Reproduce each line below without any alteration.

--- START ---

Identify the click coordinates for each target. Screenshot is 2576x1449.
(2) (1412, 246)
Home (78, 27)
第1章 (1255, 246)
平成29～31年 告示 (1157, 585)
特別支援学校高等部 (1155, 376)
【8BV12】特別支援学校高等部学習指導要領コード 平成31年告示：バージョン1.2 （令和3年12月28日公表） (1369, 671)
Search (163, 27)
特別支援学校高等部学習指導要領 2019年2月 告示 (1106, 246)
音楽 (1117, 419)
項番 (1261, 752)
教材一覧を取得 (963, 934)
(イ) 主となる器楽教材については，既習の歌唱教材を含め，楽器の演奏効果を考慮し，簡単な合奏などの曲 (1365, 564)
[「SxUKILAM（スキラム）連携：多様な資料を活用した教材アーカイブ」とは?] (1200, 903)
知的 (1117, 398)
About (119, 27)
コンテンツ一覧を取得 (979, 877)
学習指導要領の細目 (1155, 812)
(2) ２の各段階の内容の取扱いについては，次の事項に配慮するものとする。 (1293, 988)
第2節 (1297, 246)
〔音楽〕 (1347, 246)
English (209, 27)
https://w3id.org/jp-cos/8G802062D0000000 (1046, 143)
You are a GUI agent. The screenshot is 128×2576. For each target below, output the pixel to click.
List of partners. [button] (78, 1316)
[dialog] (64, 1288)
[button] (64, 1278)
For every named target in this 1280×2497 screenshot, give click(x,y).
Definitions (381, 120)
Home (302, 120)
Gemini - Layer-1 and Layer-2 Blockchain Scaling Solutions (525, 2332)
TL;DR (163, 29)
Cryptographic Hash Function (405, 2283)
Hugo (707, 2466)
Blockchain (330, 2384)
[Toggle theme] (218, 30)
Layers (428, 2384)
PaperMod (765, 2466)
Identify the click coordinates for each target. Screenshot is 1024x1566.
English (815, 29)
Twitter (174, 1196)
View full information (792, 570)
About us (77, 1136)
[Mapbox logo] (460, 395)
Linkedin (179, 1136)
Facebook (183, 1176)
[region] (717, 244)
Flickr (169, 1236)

--- END ---

### RESPONSE
Identify the click coordinates for each target. Screenshot is 2576x1449.
(2) (1412, 246)
Home (78, 27)
第1章 (1255, 246)
平成29～31年 告示 (1157, 585)
特別支援学校高等部 (1155, 376)
【8BV12】特別支援学校高等部学習指導要領コード 平成31年告示：バージョン1.2 （令和3年12月28日公表） (1369, 671)
Search (163, 27)
特別支援学校高等部学習指導要領 2019年2月 告示 (1106, 246)
音楽 (1117, 419)
項番 (1261, 752)
教材一覧を取得 (963, 934)
(イ) 主となる器楽教材については，既習の歌唱教材を含め，楽器の演奏効果を考慮し，簡単な合奏などの曲 (1365, 564)
[「SxUKILAM（スキラム）連携：多様な資料を活用した教材アーカイブ」とは?] (1200, 903)
知的 (1117, 398)
About (119, 27)
コンテンツ一覧を取得 (979, 877)
学習指導要領の細目 (1155, 812)
(2) ２の各段階の内容の取扱いについては，次の事項に配慮するものとする。 (1293, 988)
第2節 (1297, 246)
〔音楽〕 (1347, 246)
English (209, 27)
https://w3id.org/jp-cos/8G802062D0000000 (1046, 143)
You are a GUI agent. The screenshot is 128×2576. For each target below, output the pixel to click.
List of partners. [button] (78, 1316)
[dialog] (64, 1288)
[button] (64, 1278)
For every named target in this 1280×2497 screenshot, give click(x,y).
Definitions (381, 120)
Home (302, 120)
Gemini - Layer-1 and Layer-2 Blockchain Scaling Solutions (525, 2332)
TL;DR (163, 29)
Cryptographic Hash Function (405, 2283)
Hugo (707, 2466)
Blockchain (330, 2384)
[Toggle theme] (218, 30)
Layers (428, 2384)
PaperMod (765, 2466)
Identify the click coordinates for each target. Screenshot is 1024x1566.
English (815, 29)
Twitter (174, 1196)
View full information (792, 570)
About us (77, 1136)
[Mapbox logo] (460, 395)
Linkedin (179, 1136)
Facebook (183, 1176)
[region] (717, 244)
Flickr (169, 1236)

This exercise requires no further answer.